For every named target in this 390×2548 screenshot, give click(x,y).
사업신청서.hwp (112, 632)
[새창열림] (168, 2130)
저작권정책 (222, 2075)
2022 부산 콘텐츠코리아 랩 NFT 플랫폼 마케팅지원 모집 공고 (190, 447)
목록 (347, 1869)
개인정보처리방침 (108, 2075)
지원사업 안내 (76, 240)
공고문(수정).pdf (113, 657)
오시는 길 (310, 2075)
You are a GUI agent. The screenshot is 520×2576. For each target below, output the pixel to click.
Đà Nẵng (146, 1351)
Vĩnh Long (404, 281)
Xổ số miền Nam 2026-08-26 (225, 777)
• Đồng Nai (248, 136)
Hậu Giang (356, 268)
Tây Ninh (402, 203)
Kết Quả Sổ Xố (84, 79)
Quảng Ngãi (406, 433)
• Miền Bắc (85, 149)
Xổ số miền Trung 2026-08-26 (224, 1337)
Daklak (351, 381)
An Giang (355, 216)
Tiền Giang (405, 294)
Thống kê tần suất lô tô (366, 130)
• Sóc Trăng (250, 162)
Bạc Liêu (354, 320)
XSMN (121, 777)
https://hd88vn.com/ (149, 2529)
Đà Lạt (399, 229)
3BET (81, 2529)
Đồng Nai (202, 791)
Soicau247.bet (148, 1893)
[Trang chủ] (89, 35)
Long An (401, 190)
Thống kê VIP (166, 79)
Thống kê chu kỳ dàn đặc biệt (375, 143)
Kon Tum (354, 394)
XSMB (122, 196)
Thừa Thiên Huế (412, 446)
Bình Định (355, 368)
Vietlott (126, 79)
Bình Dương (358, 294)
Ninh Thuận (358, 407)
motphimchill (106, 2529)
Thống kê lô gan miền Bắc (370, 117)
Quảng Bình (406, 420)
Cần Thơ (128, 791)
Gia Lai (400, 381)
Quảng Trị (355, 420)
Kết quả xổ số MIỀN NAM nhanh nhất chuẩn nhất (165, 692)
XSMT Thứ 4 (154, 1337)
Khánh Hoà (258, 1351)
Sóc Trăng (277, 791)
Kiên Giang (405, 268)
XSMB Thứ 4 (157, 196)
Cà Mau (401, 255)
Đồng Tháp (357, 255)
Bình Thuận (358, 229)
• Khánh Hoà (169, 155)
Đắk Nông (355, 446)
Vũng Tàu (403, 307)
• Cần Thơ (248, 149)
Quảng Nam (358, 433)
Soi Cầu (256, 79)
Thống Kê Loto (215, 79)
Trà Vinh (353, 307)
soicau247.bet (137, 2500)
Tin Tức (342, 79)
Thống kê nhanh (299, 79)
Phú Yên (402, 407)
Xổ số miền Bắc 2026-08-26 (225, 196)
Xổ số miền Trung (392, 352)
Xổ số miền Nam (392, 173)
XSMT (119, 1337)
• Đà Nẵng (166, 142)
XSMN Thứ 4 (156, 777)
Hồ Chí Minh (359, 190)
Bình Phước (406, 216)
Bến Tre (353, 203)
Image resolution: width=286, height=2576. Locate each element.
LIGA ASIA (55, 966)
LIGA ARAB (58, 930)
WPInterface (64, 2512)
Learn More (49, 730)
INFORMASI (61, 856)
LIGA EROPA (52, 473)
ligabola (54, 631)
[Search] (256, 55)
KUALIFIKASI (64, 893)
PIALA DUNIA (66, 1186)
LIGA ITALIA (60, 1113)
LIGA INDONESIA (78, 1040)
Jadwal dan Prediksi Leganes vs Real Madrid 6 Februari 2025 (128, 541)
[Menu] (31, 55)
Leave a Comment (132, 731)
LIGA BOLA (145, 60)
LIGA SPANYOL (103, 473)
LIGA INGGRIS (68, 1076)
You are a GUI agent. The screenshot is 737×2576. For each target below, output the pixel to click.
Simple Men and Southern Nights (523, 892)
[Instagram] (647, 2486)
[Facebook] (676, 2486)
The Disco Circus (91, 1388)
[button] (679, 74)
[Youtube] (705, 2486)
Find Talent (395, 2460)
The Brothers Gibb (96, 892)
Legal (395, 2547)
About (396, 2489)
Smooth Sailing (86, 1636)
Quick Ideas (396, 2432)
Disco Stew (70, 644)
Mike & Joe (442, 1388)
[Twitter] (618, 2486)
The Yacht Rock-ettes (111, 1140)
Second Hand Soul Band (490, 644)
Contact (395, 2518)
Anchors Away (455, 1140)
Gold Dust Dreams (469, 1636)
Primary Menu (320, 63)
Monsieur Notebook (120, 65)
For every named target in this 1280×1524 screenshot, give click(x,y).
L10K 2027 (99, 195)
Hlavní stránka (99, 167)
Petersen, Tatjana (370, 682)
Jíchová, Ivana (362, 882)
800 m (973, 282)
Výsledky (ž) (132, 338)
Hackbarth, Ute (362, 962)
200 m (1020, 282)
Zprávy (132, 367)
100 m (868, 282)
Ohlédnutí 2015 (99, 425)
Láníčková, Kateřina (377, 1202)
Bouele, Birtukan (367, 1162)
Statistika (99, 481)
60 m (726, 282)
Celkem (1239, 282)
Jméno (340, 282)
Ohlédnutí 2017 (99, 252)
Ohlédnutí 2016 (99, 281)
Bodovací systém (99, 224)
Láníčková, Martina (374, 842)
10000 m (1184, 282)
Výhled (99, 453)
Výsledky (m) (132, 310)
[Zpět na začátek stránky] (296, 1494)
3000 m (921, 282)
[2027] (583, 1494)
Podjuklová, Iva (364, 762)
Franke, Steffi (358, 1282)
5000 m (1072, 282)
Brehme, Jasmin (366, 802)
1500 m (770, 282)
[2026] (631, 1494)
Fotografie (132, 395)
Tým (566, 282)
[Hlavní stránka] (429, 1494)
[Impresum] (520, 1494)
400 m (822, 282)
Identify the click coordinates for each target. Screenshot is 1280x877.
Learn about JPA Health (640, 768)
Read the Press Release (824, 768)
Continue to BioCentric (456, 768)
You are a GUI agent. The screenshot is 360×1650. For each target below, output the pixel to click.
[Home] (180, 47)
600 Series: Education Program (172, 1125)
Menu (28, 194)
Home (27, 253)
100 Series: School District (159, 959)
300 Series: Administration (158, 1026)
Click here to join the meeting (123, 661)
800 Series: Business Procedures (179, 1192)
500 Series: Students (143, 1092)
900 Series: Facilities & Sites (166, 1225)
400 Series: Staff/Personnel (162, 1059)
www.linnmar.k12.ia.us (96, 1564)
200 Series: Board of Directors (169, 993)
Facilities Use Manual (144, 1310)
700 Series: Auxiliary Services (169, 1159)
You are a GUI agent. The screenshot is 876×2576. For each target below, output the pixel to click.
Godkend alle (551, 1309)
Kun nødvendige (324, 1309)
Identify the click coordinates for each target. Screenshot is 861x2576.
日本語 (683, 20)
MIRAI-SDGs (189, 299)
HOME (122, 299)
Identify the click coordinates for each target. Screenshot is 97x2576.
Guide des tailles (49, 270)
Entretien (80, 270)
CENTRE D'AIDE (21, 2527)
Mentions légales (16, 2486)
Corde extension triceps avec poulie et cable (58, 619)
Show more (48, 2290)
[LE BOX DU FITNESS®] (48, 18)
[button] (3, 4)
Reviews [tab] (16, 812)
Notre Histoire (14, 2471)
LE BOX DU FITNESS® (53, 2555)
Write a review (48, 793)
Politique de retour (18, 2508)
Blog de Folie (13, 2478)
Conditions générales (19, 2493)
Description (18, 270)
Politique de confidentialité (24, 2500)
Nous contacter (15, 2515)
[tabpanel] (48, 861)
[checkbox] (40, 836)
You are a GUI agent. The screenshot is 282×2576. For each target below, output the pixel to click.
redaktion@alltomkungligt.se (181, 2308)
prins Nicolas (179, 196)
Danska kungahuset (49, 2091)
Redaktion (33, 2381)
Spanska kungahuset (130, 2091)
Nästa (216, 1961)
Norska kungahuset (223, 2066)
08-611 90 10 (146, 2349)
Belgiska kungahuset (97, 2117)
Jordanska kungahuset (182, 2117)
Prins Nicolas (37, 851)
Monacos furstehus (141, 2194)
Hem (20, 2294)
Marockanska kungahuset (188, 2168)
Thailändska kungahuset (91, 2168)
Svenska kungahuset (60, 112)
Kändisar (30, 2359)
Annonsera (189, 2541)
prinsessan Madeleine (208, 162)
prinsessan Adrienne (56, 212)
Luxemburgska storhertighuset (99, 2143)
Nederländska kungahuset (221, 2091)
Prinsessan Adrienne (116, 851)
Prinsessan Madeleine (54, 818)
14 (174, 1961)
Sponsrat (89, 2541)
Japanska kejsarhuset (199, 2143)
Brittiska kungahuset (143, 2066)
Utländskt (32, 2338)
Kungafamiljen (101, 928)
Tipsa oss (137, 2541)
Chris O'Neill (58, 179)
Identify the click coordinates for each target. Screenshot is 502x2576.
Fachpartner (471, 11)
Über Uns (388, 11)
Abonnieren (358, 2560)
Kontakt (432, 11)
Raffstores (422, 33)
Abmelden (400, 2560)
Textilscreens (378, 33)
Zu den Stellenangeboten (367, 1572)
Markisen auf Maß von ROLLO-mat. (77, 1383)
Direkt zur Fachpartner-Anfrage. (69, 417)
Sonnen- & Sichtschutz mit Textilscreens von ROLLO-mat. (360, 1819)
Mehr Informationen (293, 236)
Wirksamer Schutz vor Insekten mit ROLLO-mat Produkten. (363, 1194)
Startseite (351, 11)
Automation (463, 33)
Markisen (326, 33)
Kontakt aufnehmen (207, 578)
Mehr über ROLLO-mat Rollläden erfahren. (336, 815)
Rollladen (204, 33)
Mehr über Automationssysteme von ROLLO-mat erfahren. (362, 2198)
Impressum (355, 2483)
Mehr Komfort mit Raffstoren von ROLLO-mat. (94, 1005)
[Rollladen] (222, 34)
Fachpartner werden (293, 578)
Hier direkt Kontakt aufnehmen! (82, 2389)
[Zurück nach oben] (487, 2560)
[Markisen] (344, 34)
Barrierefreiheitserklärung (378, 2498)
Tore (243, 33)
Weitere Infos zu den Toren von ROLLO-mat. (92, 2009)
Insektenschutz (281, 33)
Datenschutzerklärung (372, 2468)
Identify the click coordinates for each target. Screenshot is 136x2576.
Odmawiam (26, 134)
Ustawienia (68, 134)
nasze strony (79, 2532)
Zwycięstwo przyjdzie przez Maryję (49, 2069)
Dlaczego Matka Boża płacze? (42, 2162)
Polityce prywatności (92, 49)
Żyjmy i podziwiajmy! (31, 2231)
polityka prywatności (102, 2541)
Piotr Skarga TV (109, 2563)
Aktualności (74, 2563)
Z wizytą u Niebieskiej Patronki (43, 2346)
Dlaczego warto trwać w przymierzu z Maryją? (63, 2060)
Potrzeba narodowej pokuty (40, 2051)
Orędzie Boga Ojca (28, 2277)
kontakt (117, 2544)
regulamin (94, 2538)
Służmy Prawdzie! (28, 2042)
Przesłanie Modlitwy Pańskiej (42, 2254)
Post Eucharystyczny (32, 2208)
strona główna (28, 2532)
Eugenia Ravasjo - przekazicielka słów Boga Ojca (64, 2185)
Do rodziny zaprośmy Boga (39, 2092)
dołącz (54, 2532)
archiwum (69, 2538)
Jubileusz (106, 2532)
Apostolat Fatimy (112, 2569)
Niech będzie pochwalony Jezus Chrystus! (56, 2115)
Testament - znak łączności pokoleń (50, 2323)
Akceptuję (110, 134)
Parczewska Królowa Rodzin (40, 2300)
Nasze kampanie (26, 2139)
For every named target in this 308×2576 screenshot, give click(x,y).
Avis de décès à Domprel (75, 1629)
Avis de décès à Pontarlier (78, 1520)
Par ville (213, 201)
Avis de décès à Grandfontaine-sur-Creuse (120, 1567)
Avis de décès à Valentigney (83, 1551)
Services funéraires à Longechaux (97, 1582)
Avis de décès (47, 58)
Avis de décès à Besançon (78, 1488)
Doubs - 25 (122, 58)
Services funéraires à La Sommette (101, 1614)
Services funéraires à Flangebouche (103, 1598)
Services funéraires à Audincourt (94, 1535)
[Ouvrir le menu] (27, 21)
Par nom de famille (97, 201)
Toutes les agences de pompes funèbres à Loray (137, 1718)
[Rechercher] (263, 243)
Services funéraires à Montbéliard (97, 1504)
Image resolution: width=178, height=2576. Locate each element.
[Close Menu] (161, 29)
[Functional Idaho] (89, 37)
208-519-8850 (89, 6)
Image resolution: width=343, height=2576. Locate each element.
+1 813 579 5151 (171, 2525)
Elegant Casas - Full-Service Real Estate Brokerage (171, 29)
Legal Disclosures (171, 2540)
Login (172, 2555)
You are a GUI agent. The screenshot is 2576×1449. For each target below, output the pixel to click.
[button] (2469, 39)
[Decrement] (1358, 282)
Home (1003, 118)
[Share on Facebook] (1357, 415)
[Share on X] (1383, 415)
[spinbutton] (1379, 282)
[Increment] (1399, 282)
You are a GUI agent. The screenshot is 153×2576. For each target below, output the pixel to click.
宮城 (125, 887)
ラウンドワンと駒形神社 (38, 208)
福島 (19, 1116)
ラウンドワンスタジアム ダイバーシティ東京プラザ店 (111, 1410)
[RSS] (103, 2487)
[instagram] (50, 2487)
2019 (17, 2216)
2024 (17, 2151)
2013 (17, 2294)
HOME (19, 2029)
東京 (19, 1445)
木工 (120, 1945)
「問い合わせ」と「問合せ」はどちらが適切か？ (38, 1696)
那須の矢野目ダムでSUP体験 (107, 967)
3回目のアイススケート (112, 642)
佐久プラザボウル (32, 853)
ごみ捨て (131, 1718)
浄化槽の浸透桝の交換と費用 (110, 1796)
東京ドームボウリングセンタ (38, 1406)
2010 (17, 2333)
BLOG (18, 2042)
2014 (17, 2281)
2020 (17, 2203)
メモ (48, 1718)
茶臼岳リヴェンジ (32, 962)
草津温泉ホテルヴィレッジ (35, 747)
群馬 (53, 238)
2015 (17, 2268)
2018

•••••

— What the task asks —
Gather from the data above every line with the string "give".

— Answer to this exercise —
For every named target in this 390×2548 screenshot, give click(x,y).
For every named target in this 1280×1524 screenshot, give click(x,y).
For every named target in this 308×2576 screenshot, give click(x,y).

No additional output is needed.